§ SET EXERCISE:
List each line in the items below that contains the word "header".

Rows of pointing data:
• • • •
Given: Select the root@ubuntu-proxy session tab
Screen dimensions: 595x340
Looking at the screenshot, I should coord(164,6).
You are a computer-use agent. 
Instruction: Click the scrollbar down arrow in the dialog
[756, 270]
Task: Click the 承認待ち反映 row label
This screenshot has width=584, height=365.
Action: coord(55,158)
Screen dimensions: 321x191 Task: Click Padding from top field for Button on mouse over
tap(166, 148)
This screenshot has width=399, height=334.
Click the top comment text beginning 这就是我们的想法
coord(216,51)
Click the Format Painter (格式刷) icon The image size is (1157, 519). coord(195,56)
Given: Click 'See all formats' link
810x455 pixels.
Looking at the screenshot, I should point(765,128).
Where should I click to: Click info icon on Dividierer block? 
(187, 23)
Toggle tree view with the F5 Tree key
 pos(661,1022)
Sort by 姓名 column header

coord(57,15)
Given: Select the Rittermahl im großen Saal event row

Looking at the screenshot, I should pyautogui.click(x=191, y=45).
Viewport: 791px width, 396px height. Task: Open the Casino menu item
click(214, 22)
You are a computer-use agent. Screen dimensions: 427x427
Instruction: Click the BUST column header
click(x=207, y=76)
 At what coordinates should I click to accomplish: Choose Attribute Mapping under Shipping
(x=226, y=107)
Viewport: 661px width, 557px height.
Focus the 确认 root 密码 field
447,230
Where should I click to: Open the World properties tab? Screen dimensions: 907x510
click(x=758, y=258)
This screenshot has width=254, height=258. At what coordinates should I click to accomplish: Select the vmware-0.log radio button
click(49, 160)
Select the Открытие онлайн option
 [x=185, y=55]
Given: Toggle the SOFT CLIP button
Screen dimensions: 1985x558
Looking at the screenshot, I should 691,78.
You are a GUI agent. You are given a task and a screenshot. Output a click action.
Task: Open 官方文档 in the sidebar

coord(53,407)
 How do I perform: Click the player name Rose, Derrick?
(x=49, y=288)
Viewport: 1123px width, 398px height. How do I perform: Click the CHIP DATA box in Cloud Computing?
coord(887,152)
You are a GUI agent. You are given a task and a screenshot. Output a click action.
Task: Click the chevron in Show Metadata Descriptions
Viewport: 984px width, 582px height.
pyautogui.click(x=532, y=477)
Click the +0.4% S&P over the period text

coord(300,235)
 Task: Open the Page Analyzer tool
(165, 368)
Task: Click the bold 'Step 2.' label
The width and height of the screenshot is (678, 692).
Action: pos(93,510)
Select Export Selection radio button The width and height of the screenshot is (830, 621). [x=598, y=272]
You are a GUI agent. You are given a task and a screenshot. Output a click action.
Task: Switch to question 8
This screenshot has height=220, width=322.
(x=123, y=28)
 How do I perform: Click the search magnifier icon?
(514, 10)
• • • •
§ EXERCISE SOLUTION:
Sort by 姓名 column header
Instruction: Click the BUST column header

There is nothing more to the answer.